[Stored data entries]
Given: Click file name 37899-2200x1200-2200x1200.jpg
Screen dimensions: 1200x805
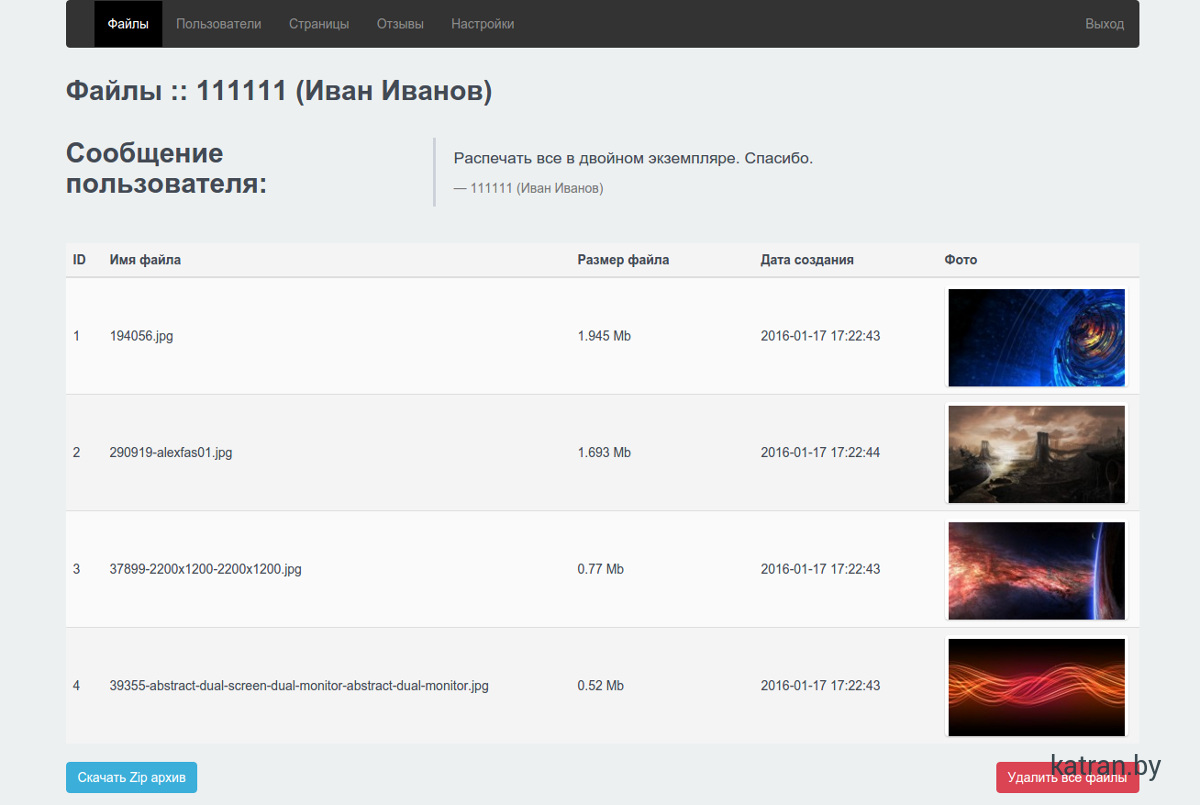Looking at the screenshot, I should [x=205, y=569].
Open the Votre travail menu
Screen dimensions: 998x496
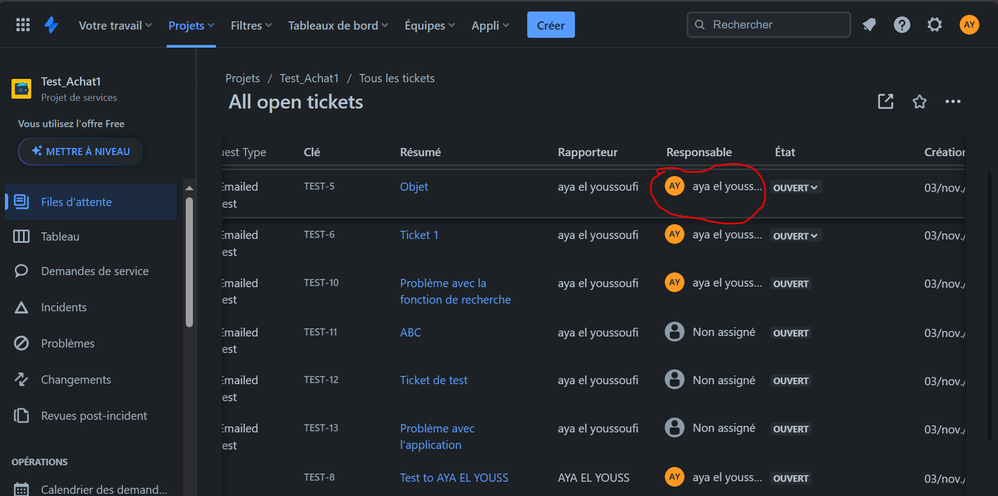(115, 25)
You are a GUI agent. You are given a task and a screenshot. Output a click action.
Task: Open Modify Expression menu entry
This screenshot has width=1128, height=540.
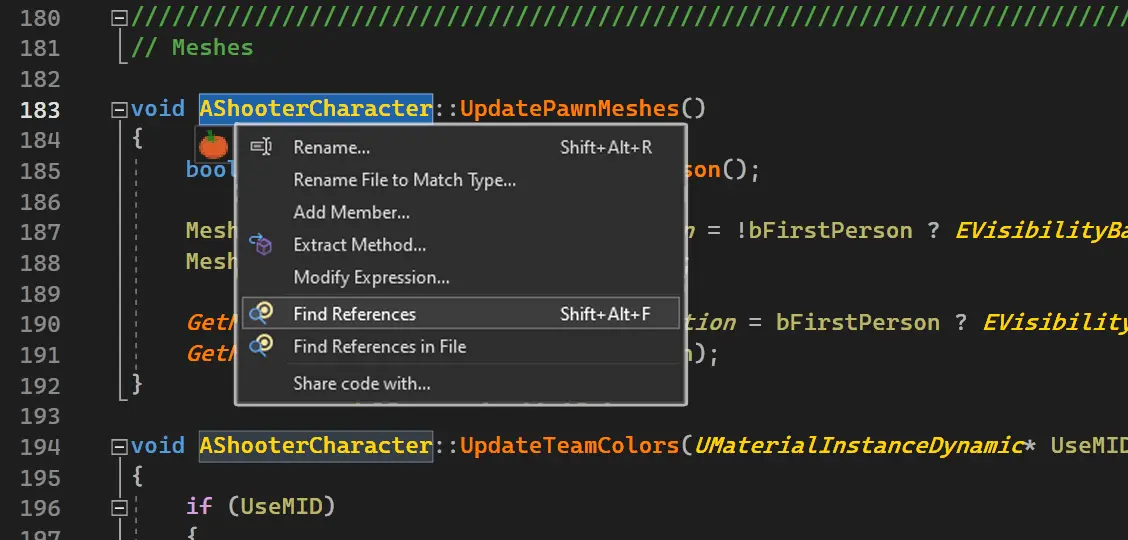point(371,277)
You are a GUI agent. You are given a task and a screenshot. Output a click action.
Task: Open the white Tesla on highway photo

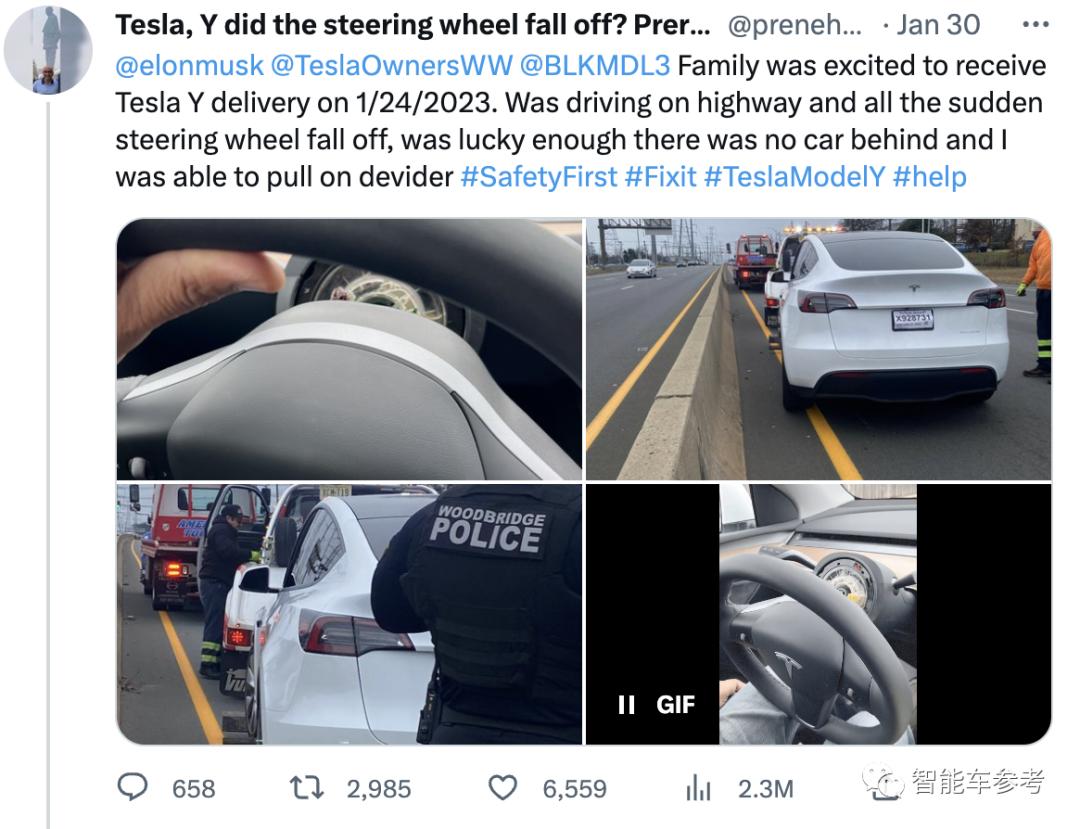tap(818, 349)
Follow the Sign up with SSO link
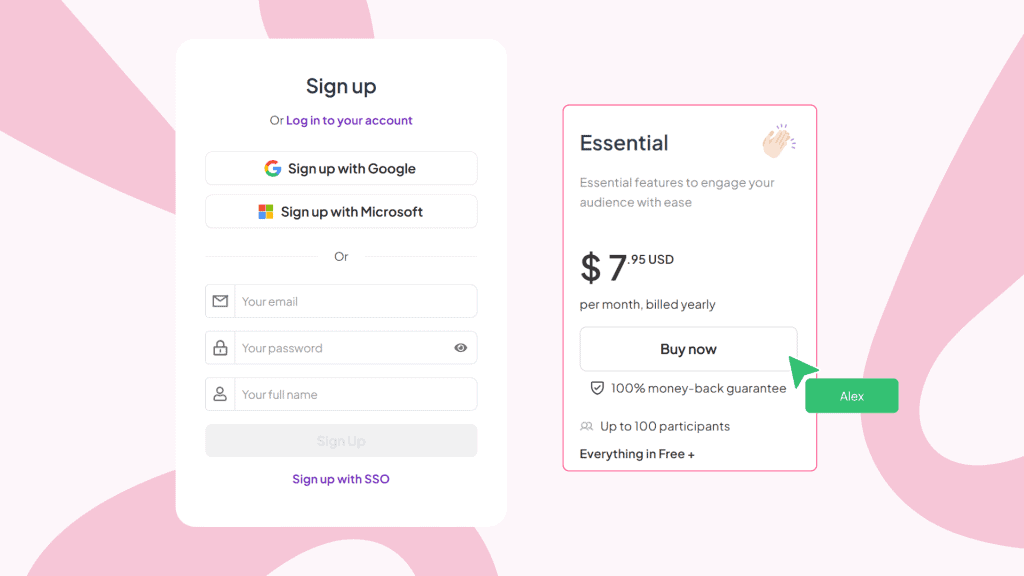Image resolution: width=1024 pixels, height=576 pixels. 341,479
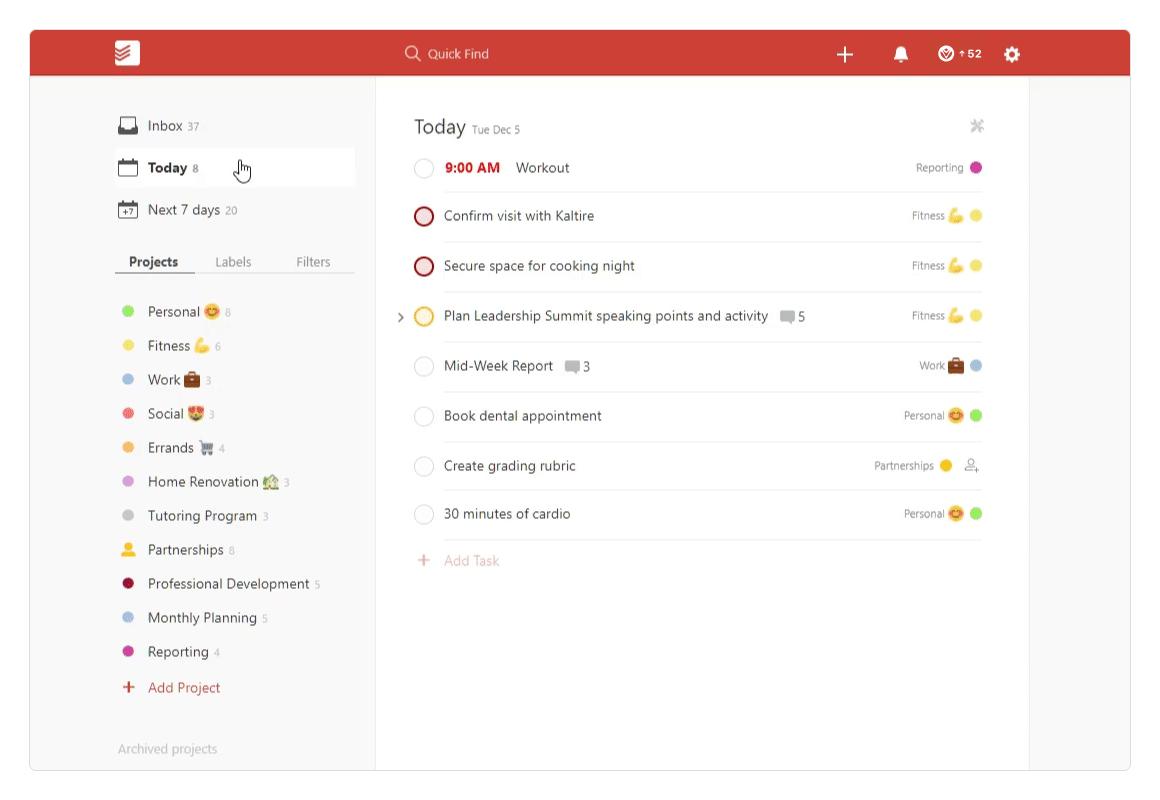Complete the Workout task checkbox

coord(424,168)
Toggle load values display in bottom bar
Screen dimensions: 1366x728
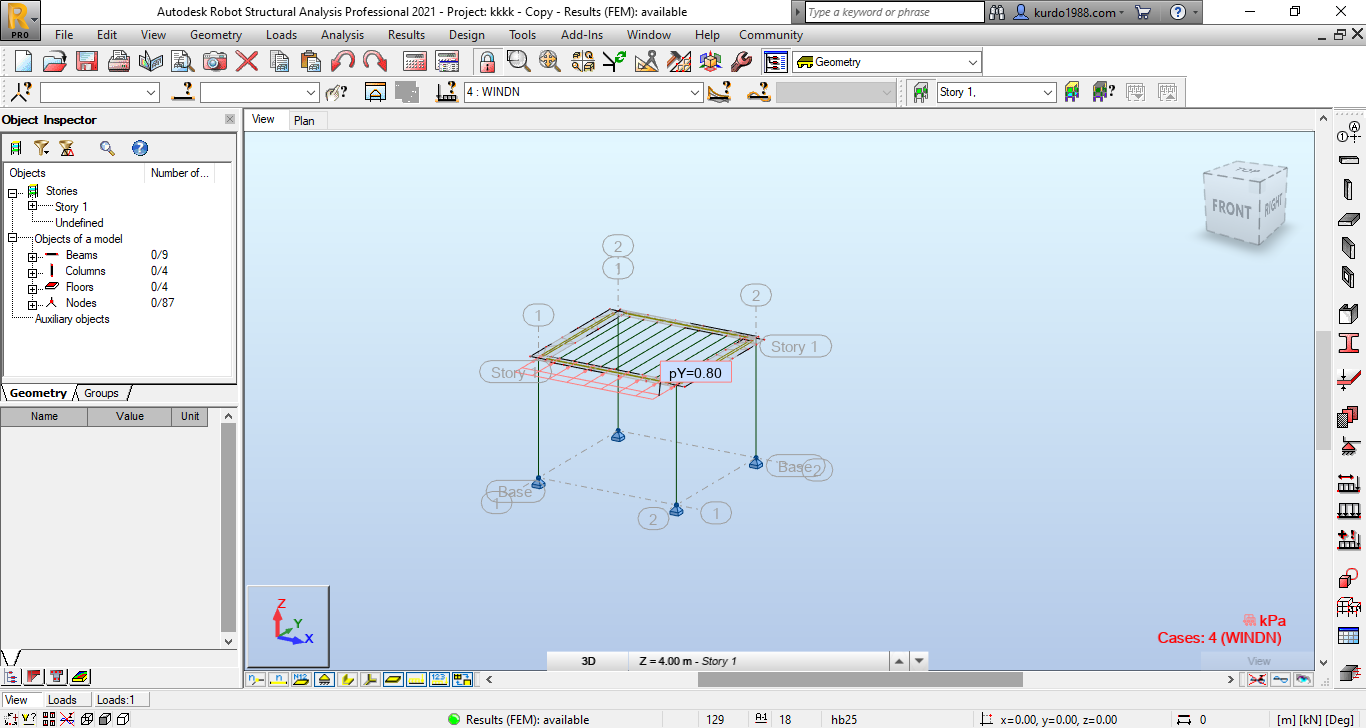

> [WHAT IS REQUIRED] With the images excluded, all entries are to be given again exactly.

> [RESPONSE]
Given: Click file name 37899-2200x1200-2200x1200.jpg
Screen dimensions: 1200x805
Looking at the screenshot, I should [x=205, y=569].
Open the Votre travail menu
Screen dimensions: 998x496
(115, 25)
You are a GUI agent. You are given a task and a screenshot. Output a click action.
Task: Open Modify Expression menu entry
This screenshot has width=1128, height=540.
point(371,277)
You are a GUI agent. You are given a task and a screenshot. Output a click action.
Task: Open the white Tesla on highway photo

tap(818, 349)
Follow the Sign up with SSO link
Image resolution: width=1024 pixels, height=576 pixels. 341,479
Complete the Workout task checkbox

coord(424,168)
Toggle load values display in bottom bar
Screen dimensions: 1366x728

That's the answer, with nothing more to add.